● WHAT TO DO:
Your task is to retype, exactly and without pictures, the line holding "Where should I" and each line that follows it to the end of the entries.

[Dataset excerpts]
....................

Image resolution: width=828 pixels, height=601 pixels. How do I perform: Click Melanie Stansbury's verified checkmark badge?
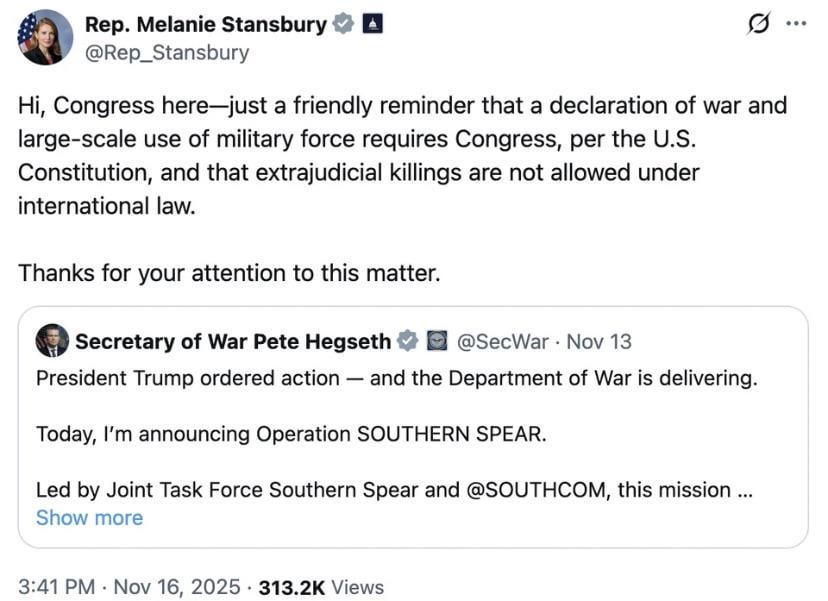343,24
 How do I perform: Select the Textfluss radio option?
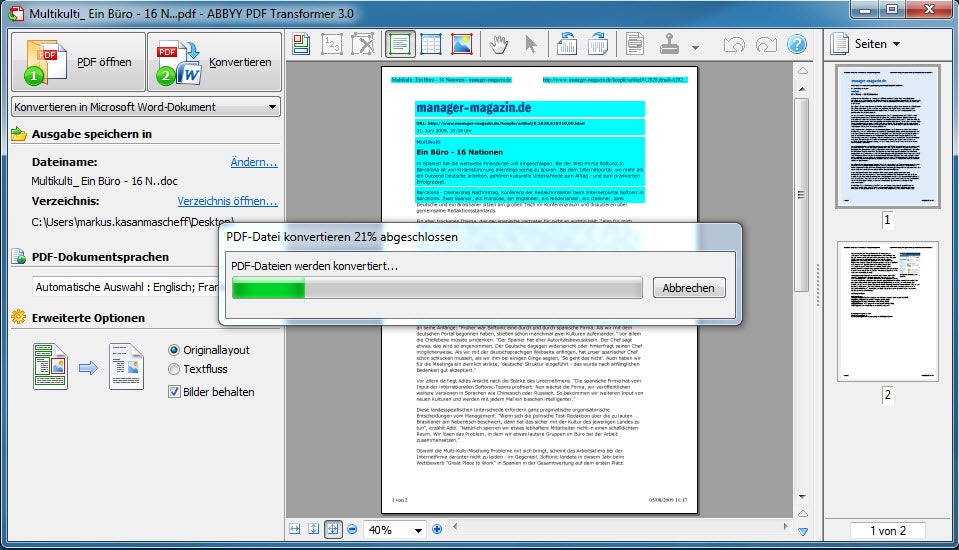[x=174, y=370]
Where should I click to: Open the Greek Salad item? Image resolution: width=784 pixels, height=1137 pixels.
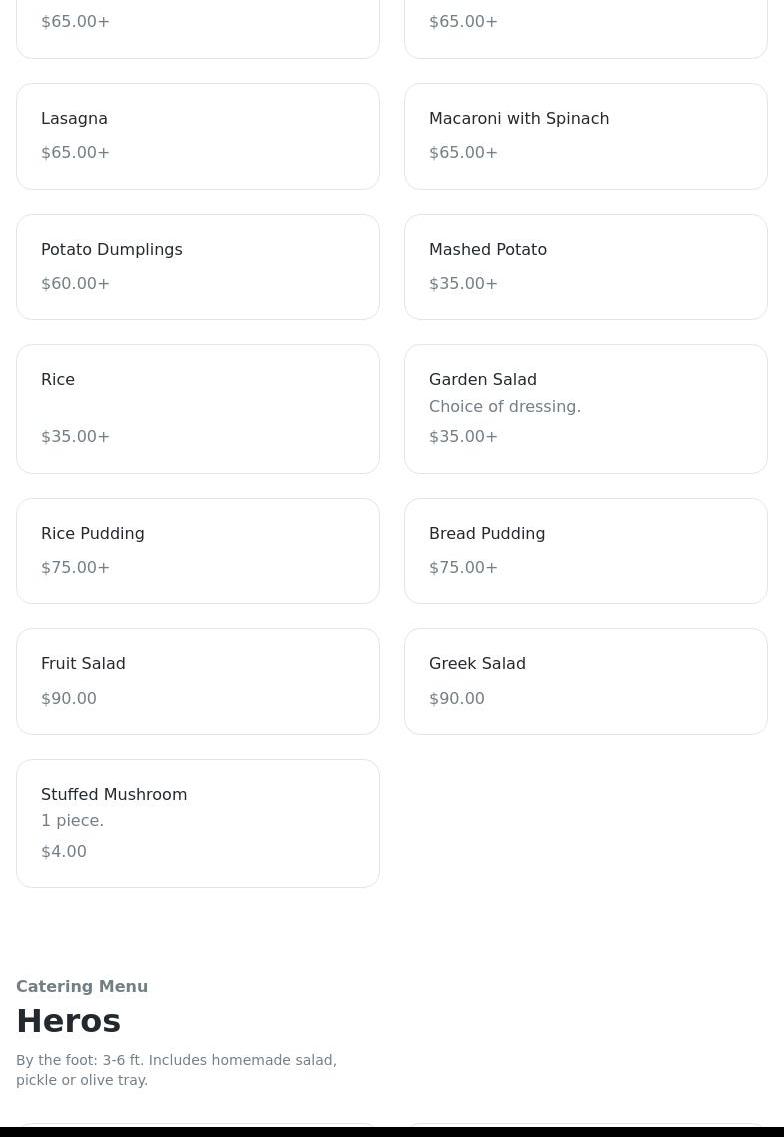tap(585, 681)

....................

● RESULT:
Where should I click to: Open the Greek Salad item? Image resolution: width=784 pixels, height=1137 pixels.
tap(585, 681)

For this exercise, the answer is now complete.